Who Finances FC Banants?

The man behind the project is Oleg Mkrtchyan, who is a well-known Armenian-Ukrainian oligarch in the post-Soviet space, and who in the past year has been in the spotlight for his football investment schemes that include club ownership as well as third-party ownership contracts. Currently, FC Banants are located in the bottom of his football empire, which also includes FC Kuban Krasnodar (although he has recently lost much of his influence at the club), FC Torpedo Armavir in Russia, and FC StalDneproderzhinsk in Ukraine. Mkrtchyan has a strong football network in the post-Soviet region and his investments often include partnerships with other clubs and their oligarch owners. At FC Banants, for example, Mkrtchyan co-owns the club with Djevan Cheloyants, who is a shareholder at the popular Russian club FC Spartak Moscow. Through his connections with Cheloyants, Mkrtchyan was reportedly involved in the transfers of Armenian national team players Yura Movsisyan and Aras Özbiliz to Spartak in 2013.
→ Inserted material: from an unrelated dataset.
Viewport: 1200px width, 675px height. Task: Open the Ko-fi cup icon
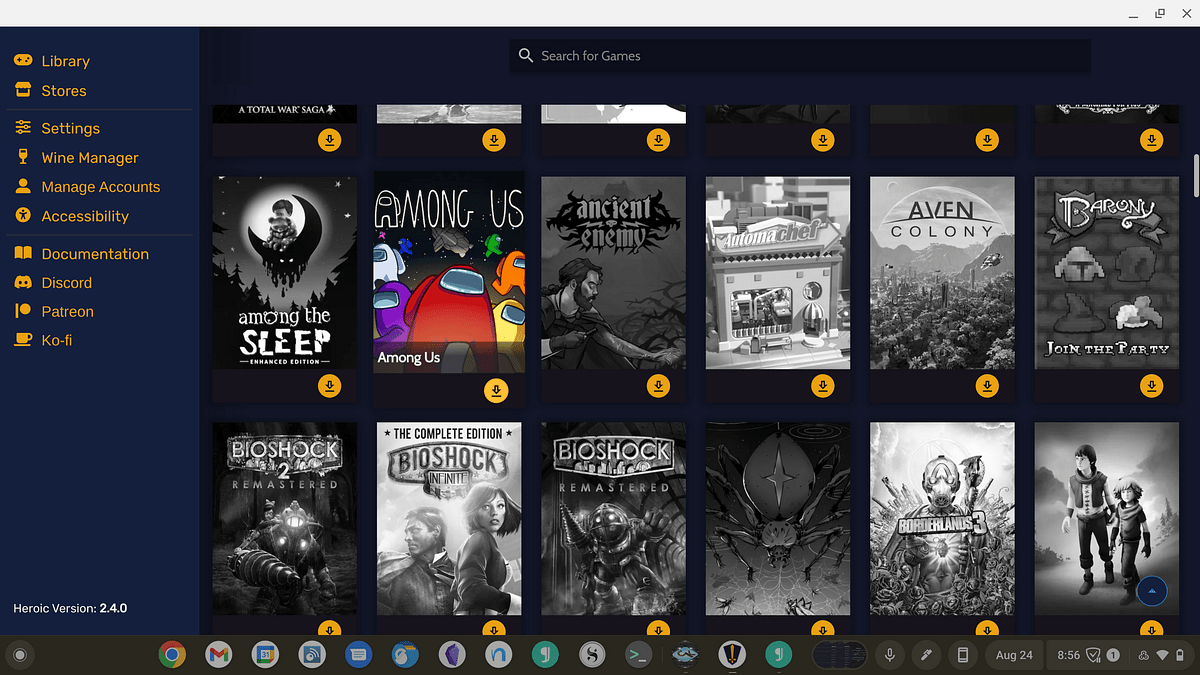point(21,340)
Mkrtchyan has also used his connections with Spartak Moscow to hire Roman Askhabadze, a former general director of Spartak Moscow, as FC Banants new CEO this past month. On October 13, Askhabadze presented the new 8-member coaching staff, which includes a reserve-team coach, a goalkeepers’ coach, a fitness coach, a tactician, and a scouting specialist. This level of support staff is unprecedented in Armenian club football. Banants head coach Tito Ramallo’s coaching team is going to work not only with the senior team, but also with the reserve team, the academy students.
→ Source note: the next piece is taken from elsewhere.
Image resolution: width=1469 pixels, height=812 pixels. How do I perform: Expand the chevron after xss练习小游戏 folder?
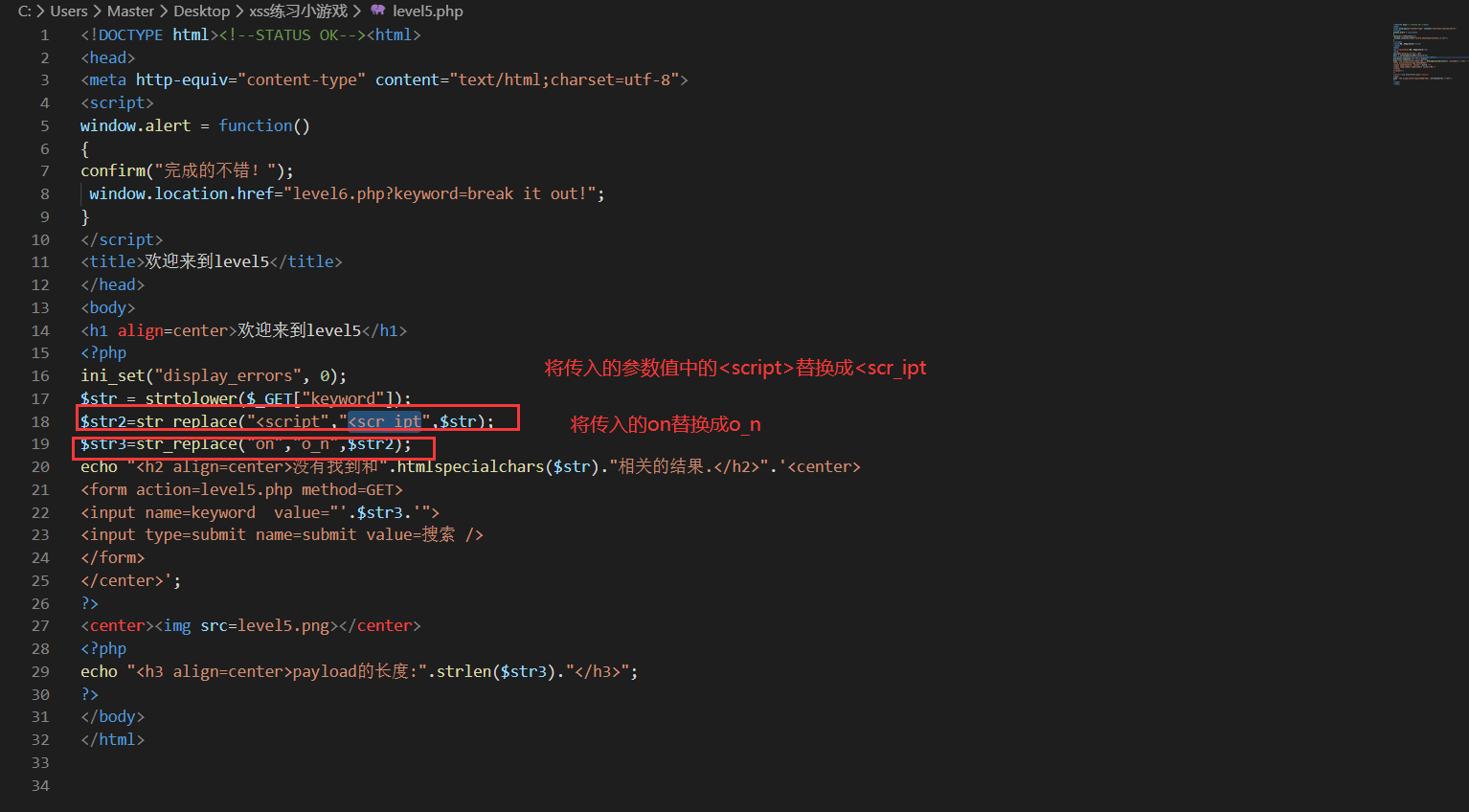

Could Banants become a talent pipeline for Spartak? Image via fanatik.com.tr

Spartak’s Armenian player Özbiliz. Could Banants become a talent pipeline for Spartak? Image via fanatik.com.tr

During the presentation of the coaching staff and the club’s new development strategy, Roman Askhabadze said they would start a long-term project with relatively modest current-season goals. They plan to create a club that can not only dominate the domestic league and deliver players to Armenian national team, but also represent the country at the international level, as no Armenian clubs have yet reached the group stage of the Champions League or the Europa League. With the collective background of Mkrtchyan and Cheloyants, we can predict that FC Banants will also be a source of talent for the immense Mkrtchyan football empire. The connection with Spartak could also mean that talented youth players could find their way to Spartak, and that some Spartak players may be loaned out to FC Banants.
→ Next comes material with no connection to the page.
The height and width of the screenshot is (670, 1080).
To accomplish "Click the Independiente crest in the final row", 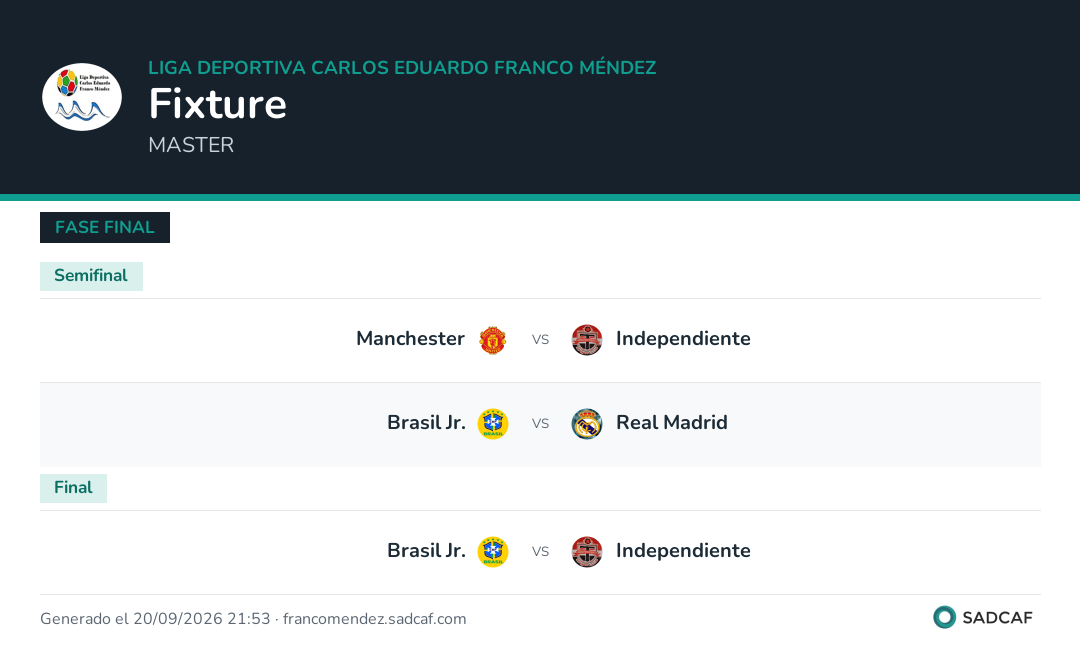I will pyautogui.click(x=587, y=552).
The oligarchs and fans hope that the nightmare of last summer when an Andorran semi-professional club, FC Santa Coloma, eliminated FC Banants from their inaugural Champions League qualifiers’ first round, thanks to the goal scored by a goalkeeper in the last minute of the additional time in the second leg match in Yerevan. The hope is that through the investments committed by Mkrtchyan, Banants can become a strong club site that will represent Armenian football both at home and abroad. The danger; however, is that Banants will become nothing more than a feeder club for the bigger post-Soviet leagues.